じじぃの「科学・地球_261_生態学大図鑑・種子の多様性」

【予告篇】ヴァンダナ・シヴァの いのちの種を抱きしめて

動画 YouTube
https://www.youtube.com/watch?v=NjO9if9kF6Q

ヴァンダナ・シヴァのいのちの種を抱きしめて

製作年2014年 cinemo
「すべては人間のため」という人間主義から、地球中心主義へと移行する時です。
私たちにすべてを与えてくれているのは地球なのだから。
https://www.cinemo.info/75m

生態学大図鑑』

ジュリア・シュローダー/著、鷲谷いづみ/訳 三省堂 2021年発行

単一栽培と市場独占が種子の収穫を破壊する 種子の多様性 より

【主要人物】ヴァンダナ・シヴァ(1952年~)

1987年にインドの環境活動家ヴァンダナ・シヴァは、当時の農業と食糧生産の変化に対応し、在来種の種子の多様性を守る運動を始めた。
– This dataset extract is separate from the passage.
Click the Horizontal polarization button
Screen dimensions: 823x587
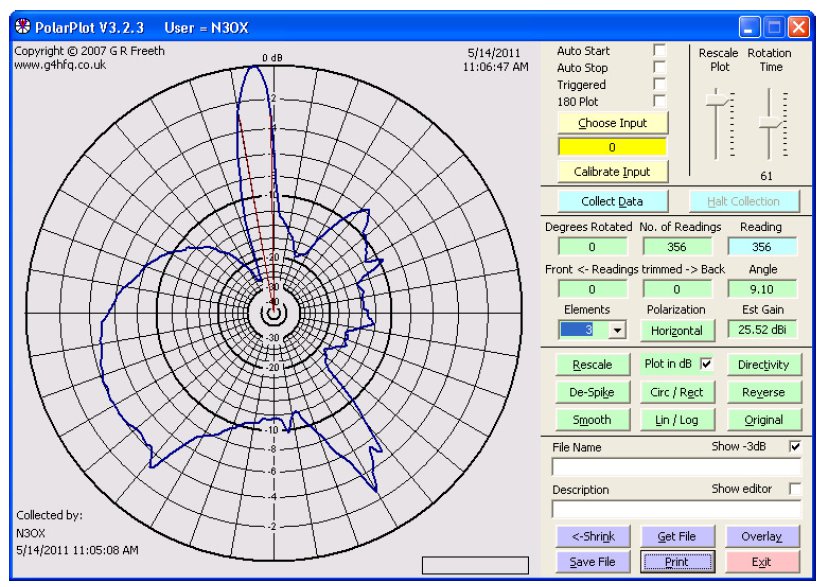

シヴァは、遺伝子工学と特許が複合して生じた脅威から農業における生物多様性を守るために、非政府組織「ナヴダーニヤ」を立ち上げた。

農業生物多様性

農業生物多様性は、何千年にもわたる野生の植物や動物の選択的な育種によって作られたものである。その実践により、作物や家畜の品種には顕著な遺伝的多様性が見られる。たとえば、イネ(Oryza)属のある野生種が8200~1万3500年前にアジアで栽培されるようになったが、現在では4万以上のイネの品種がある。農業生物多様性の本来の特徴ともいえるのは、生産を支える作物ではない多くの種である。それらは、土壌中の微生物、害虫を餌とする種、ポリネ―タ(送紛者)などである。長い時間をかけて、数えきれないほど多くの農民の技術と知識がこの生物多様性を作り上げてきた。1960年代後期から多くの開発途上国への、穀物の多収性品種とあわせて、化学肥料、殺虫剤、除草剤、機械化、近代的灌漑など科学技術の導入が始まった。
緑の革命」として知られるこの転換は、開発途上国の農業を、生物多様性から収穫量の増大に増大に焦点をあてるものに変えた。緑の革命が生んだ「奇跡の米(IR8)」など新しい作物は生産高を飛躍的に向上させたが、不都合な面もある。多収性のごくわずかな品種が重視されたため、穀物、ジャガイモ、果物、野菜、綿花など伝統的品種の種子の多様性の遺伝的基盤が失われた。
国連食糧農業機関」は、世界の畑からは作物の生物多様性の75%が失われたと推定する。この問題に関心を持つ環境保護主義者は、多収性の新品種よりも伝統的品種のほうが地域の農業条件に適合し、農家に経済的な負担がかからず、環境的な持続可能性も高いと訴えてきた。さらに、新品種の多くは、それを作った企業が特許を持つ。取引協定が、誰が何を使用できるかを規制する。それは小規模農家には不利に、種子を生産する大規模農業企業には有利に働く。

種子主権

シヴァは、地方の農家がもはや適切な種子を入手できなくなる脅威にさらされていると訴える。伝統的に、ほとんどの小規模農家は収穫時に一部の種子をとっておき、次のシーズンに使った。今では農家が種子を買う時代になり、とくに遺伝子組換え作物の場合には、収穫した種子を手許に残さないよう同意が要求されることが多い。企業から毎年を購入しなければならないことの経済的な不利益は大きい。
シヴァは、企業が種子の品種に特許を持つことを「バイオパイラシー(生物資源盗賊行為)」として批判し、「種子の主権」を支援するための「ナヴダーニヤ」を創設した。「ナヴダーニヤ」は種子保管組織と有機生産者のネットワークを介した農業生物多様性を守るキャンペーンを展開し、作物および稀少植物の種子を将来の利用に向けて残すために保存する種子バンク(事実上の遺伝子バンク)を100以上のコミュニティが設立するのを援助した。